Ferragosto

Ferragosto, August 15th, is the D-Day of vacation season in Italy, the day when everyone who is in any way mobile gets out of the big cities and heads to the mountains, the beaches… anywhere but home. The month of August is itself pretty much a writeoff in Italy, and the middle of August is the apex of the whole phenomenon. It’s a holiday, nominally the Catholic festival of “The Assumption of Mary“, but it’s not in the slightest a day for churchgoing. Apparently, even in Roman times, there was a holiday on approximately the same date.

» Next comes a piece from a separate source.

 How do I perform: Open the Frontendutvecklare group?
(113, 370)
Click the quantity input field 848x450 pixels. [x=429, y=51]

Some Italians will tell you that everyone takes August off because it’s so hot, but the truth is that July is a hotter month, and the first heat wave, which usually hits in June, is the harshest, because it’s often still quite humid, and you’re not used to the heat yet. The real reason that August is vacation month is that once upon a time, when business revolved firmly around factories, it made sense for everyone to take the same time off, and it fed on itself. Even in the modern internet-book-delivery business where I last worked in Italy, many of the people who sold us books which we sold on to consumers were closed in August, so that even if we took orders, and wanted to stay open, the volume of books shipped dropped dramatically. It’s a chain reaction: if your suppliers are closed, you can’t really operate, so you close too. The cafe where everyone went for lunch then has no customers, so they close too, and so on, to the point where many people can’t do their jobs and so may as well go on vacation themselves.

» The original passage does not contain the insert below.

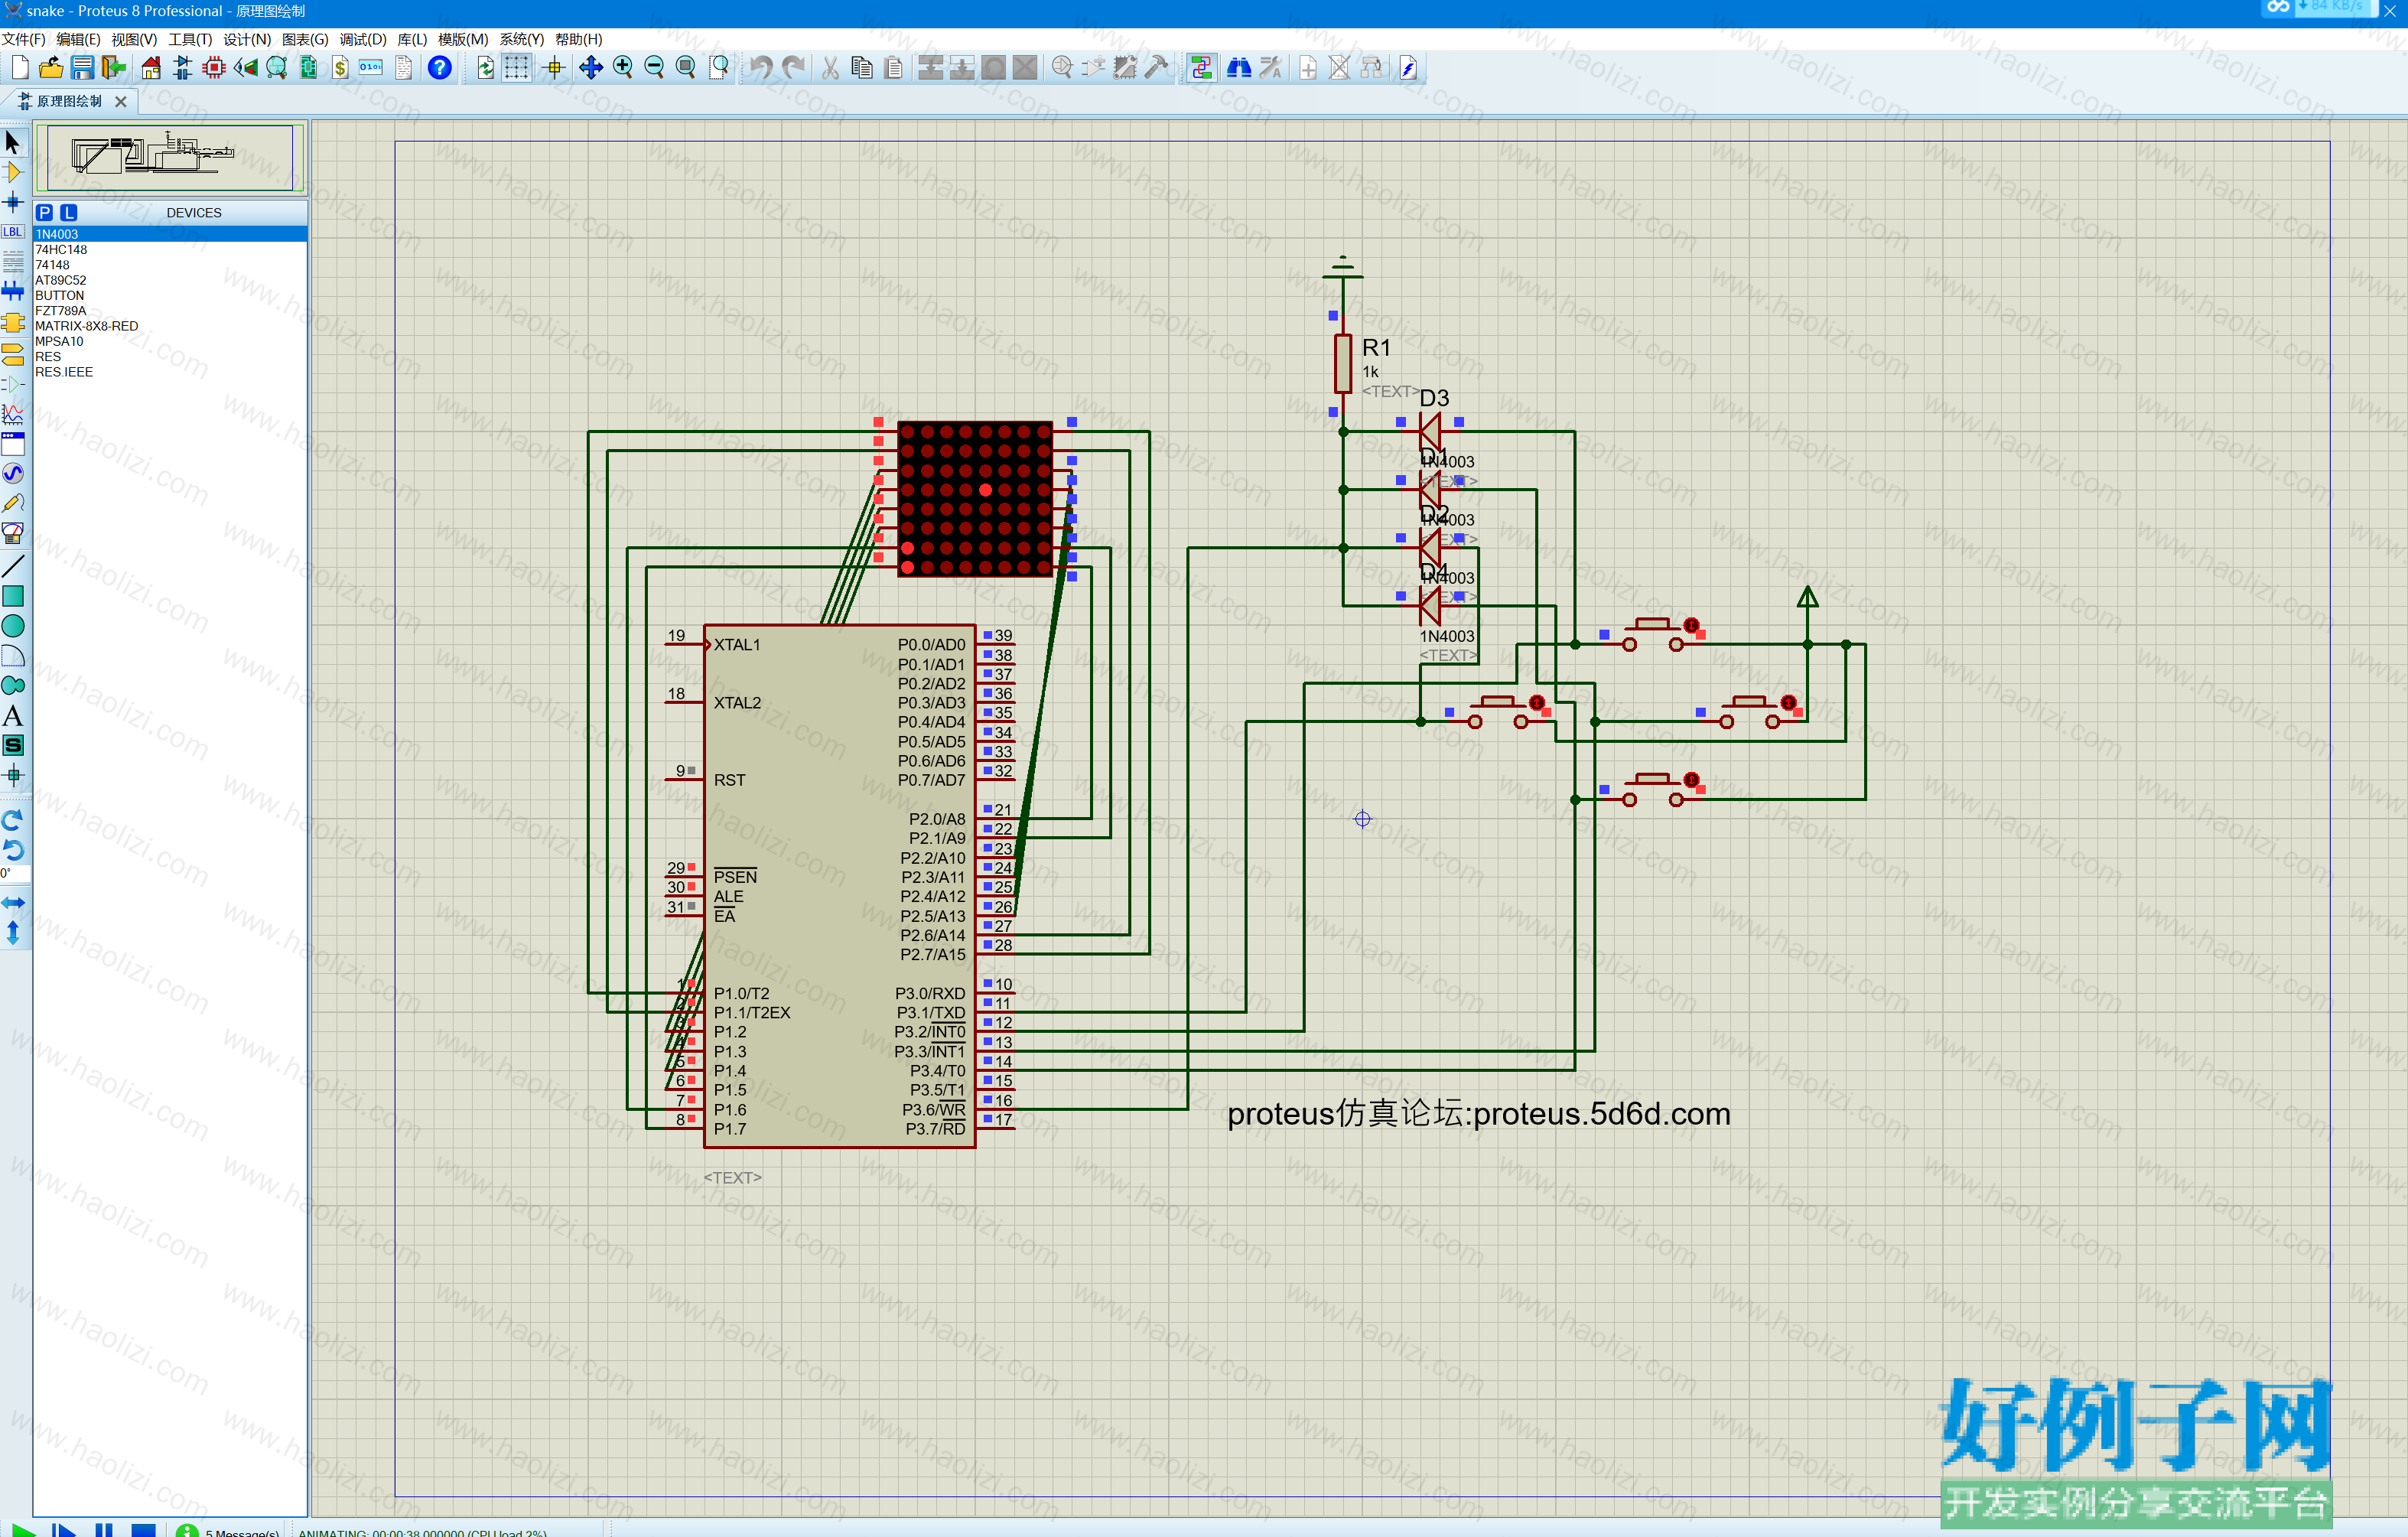Click the P pick devices button
The image size is (2408, 1537).
[x=44, y=212]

Slowly, but surely, it’s changing, but I recall my first years in Italy, when nearly one out of every three shops were closed during the height of the vacation season. I recall reading about a hospital that wanted to farm out the patients in one wing to another nearby hospital, so that everyone could go on vacation.

Not being one to follow the herd, I always enjoyed staying in Padova in August. It empties out, so that it feels like there’s more breathing room. It’s nice and summery, hot even, but not oppressively so, and it feels just a bit dryer than the muggiest days of June, when you often can’t see more than a few kilometers due to the sticky heat haze. And the pace of everything is quite relaxed for once; during the rest of the year, Padova is a very busy, even frenetic city, with a sense of “things to do” (well, outside of the public offices, but that’s another article for another day). People drive quickly, walk quickly, and are generally quite active. In August, though, all the bustle and activity relocates to the resort towns along the coasts, where you can go if you miss the traffic jams and fancy staying in a concrete box of a hotel built during the 60ies boom (that you will pay extra for in August). Empty Padova, on the other hand, felt like it was “mine”, with everyone gone. Some times of day, it was so deserted that I could have taken up the whole road to ride my bike along. One year, I went for a bicycle ride at lunch time on August 15th, already a time of day when traffic usually dies down some as everyone stops to eat, and I quite literally had the roads entirely to myself. I went an hour without seeing a car on roads where there is usually a fairly steady stream of them.

There’s also a sense of camaraderie – “survivorship” – for lack of a better word, amongst those who remain. Since everyone is gone, it’s often a good time to reconnect with those who you normally don’t see so often, and August’s hot, languid evenings are perfect for a nice, relaxing dinner amongst friends.